┌─ Text shown

God clothed Adam and Eve when He threw them out into the world. When they were sinless they were naked and innocent before God. Adults are not.
 
OK, I sat through his video. He is totally out in left field. His premise implies that a woman who was only around people she knew and trusted wouldn’t have to concern herself with modesty. It is all about self-protection from strangers. This is not true.

The primary problem with his premise is that he’s making modesty about what strangers think. No. Modesty is about dressing for each other in charity in order to remind each other that we are temples of the Holy Spirit. It is about giving dignity to the bodies of the sons and daughters of God, made in the image of God. Modesty isn’t about protecting ourselves from vulnerabilty towards outsiders but about encouraging all to virtue before God.

└─

§ Tasks and exercises
**1.** Decide whether each statement agrees with the comment on modesty. For each, answer yes or no and quote the deciding words.
(a) Adam and Eve were naked while they were sinless.
(b) The writer accepts the claim that modesty is self-protection from strangers.
(c) The writer did not watch the video.
**2.** In the comment on modesty, whose bodies does modesty give dignity to?
**3.** Write the next few sentences of the comment on modesty, picking up after its last sentence.
The material after the comment on modesty has no connection to it.

┌─ Stored data

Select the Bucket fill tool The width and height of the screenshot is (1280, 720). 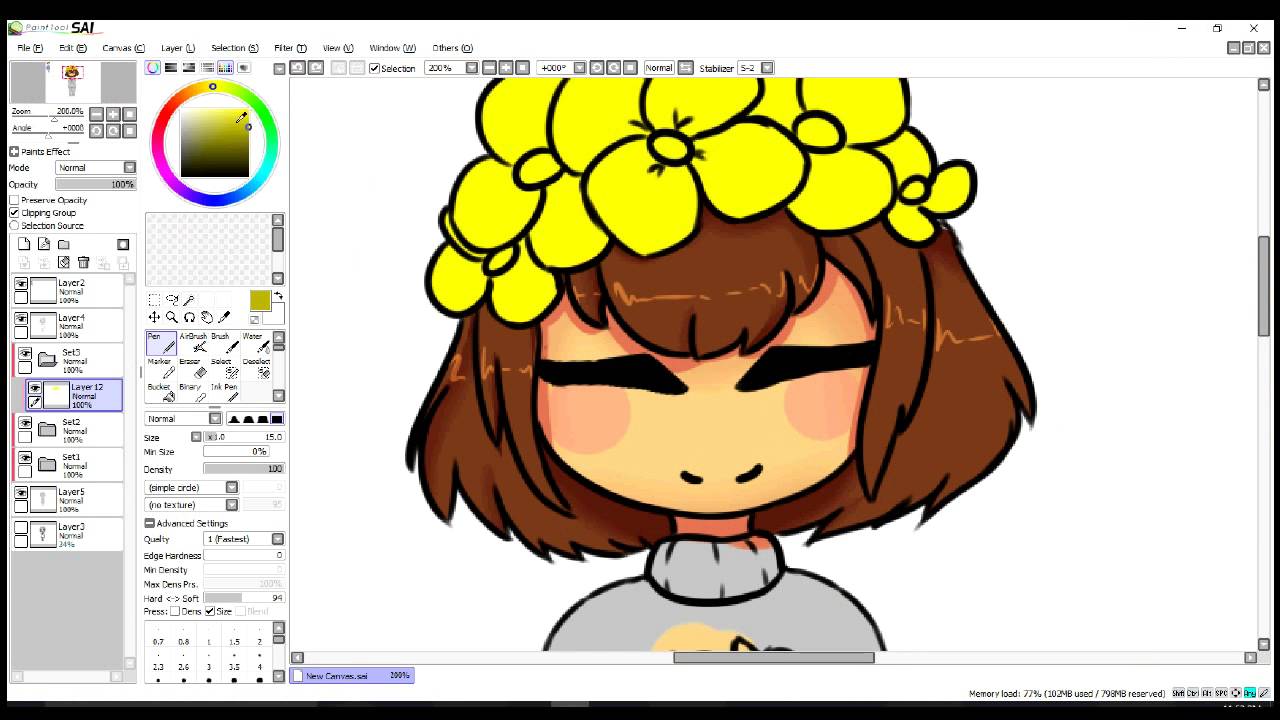pyautogui.click(x=160, y=393)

└─

§ Per-task answers
**1.**
(a) Yes: "When they were sinless they were naked and innocent before God."
(b) No: "This is not true."
(c) No: "OK, I sat through his video."

**2.** It gives dignity to the bodies of the sons and daughters of God, made in the image of God.

**3.**
We are to encourage each other in the life of Christ described by Paul:
Immorality or any impurity or greed must not even be mentioned among you, as is fitting among holy ones, no obscenity or silly or suggestive talk, which is out of place, but instead, thanksgiving. Be sure of this, that no immoral or impure or greedy person, that is, an idolater, has any inheritance in the kingdom of Christ and of God. Eph. 5:3-5

Obviously, modesty in dress is dress that does not encourage envy, greed or immorality, for we must thirst for the redemption of all. What has that effect is obviously going to be different in some contexts than in others. (Judgment of our own dress and refraining from judging others who have not solicited our opinions is required; we can do that.)’

(I have no idea what his lead-in point about no one liking being around the arrogant was about. He went nowhere with that. His conclusion about what to make of how much harder it is to proposition a woman than a man is also a little weird, to put it mildly. A sociologist, he is not.)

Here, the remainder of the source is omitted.